§ About this task:
Once the pictures are removed, restate the data below word for word.

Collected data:
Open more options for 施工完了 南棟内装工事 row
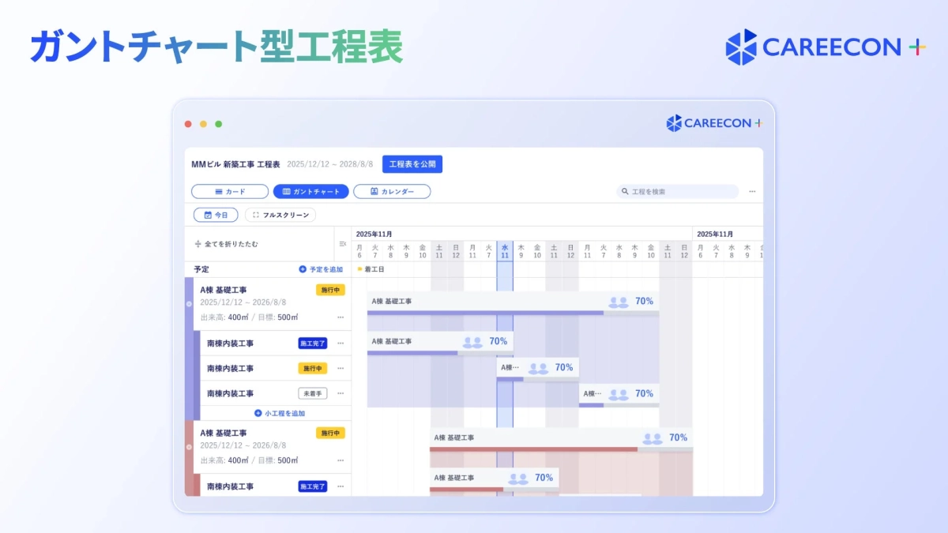 (342, 343)
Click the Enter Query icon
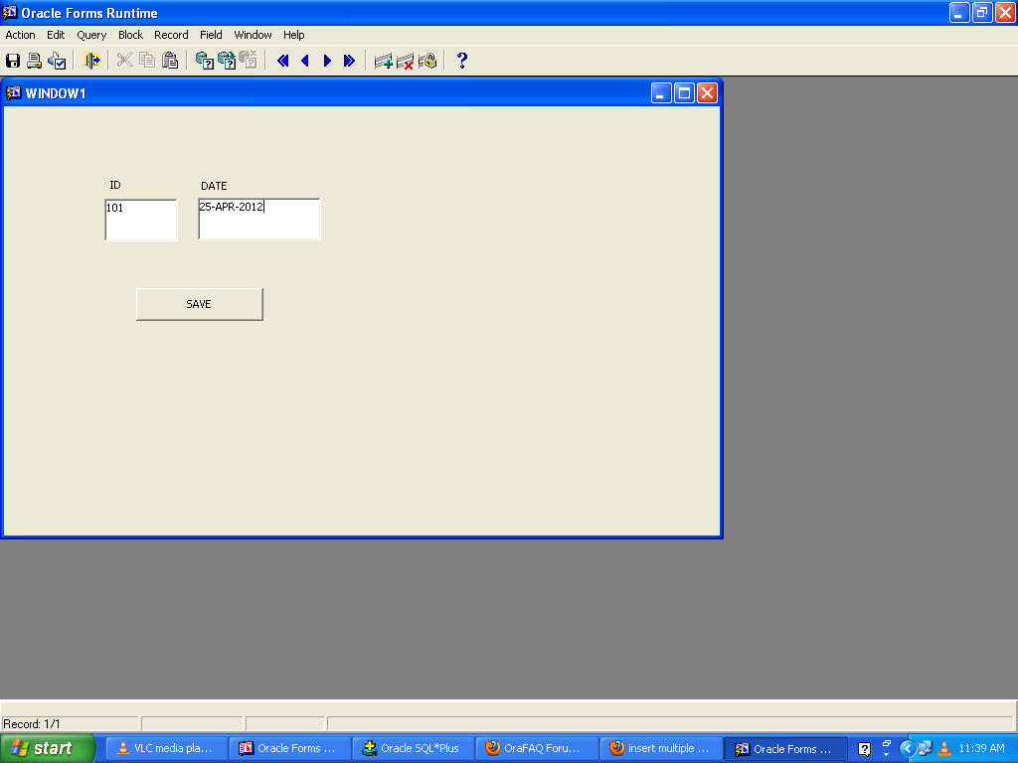 click(x=205, y=61)
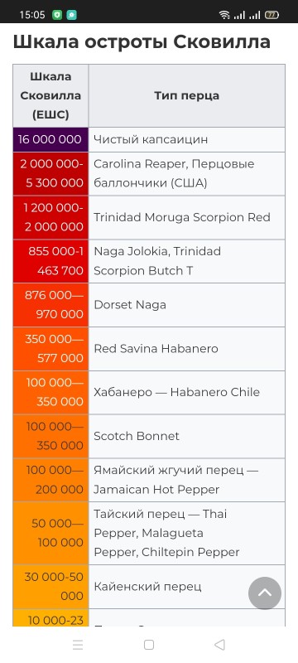Tap the purple 16 000 000 color cell
This screenshot has height=663, width=298.
50,139
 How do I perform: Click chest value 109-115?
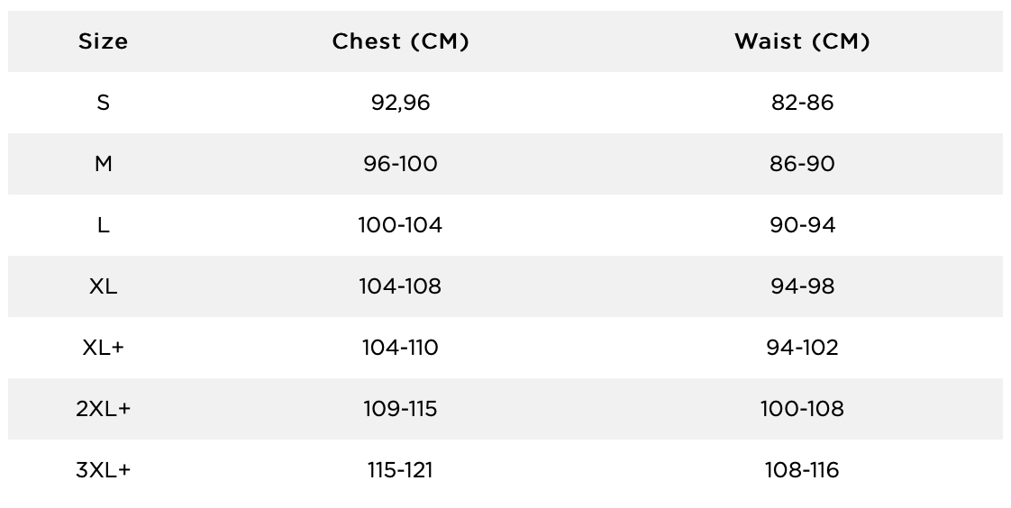pyautogui.click(x=400, y=409)
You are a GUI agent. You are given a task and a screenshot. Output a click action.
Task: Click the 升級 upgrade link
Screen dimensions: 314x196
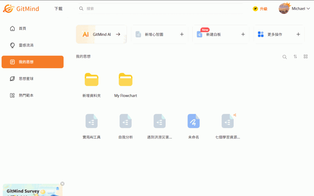(260, 9)
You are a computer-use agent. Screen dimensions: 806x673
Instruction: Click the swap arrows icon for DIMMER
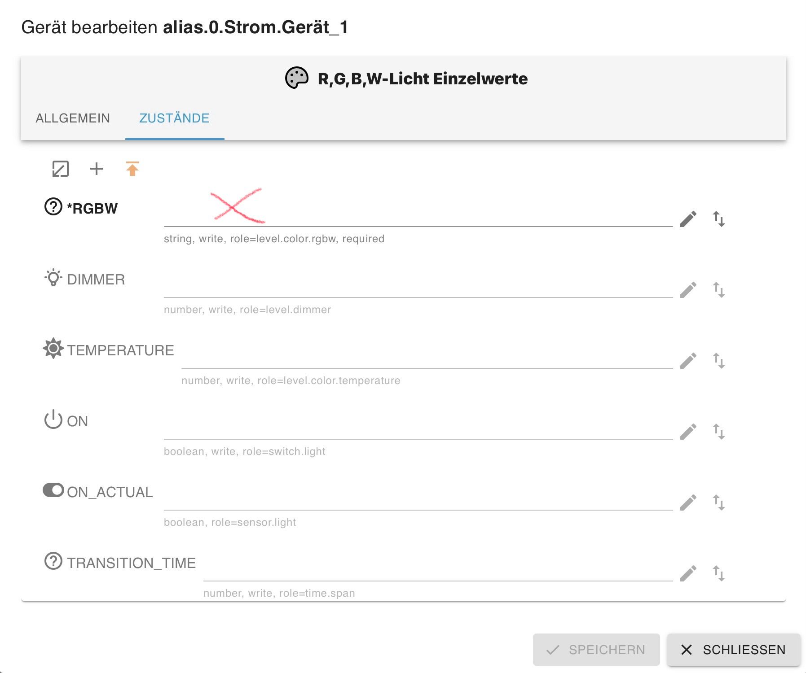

§ Result of the task:
Open more options for 施工完了 南棟内装工事 row
 (342, 343)
Click the Enter Query icon
 click(x=205, y=61)
Tap the purple 16 000 000 color cell
This screenshot has height=663, width=298.
50,139
 How do I perform: Click chest value 109-115?
pyautogui.click(x=400, y=409)
You are a GUI agent. You are given a task and a screenshot. Output a click action.
Task: Click the 升級 upgrade link
Screen dimensions: 314x196
(260, 9)
You are a computer-use agent. Screen dimensions: 806x673
Instruction: Click the swap arrows icon for DIMMER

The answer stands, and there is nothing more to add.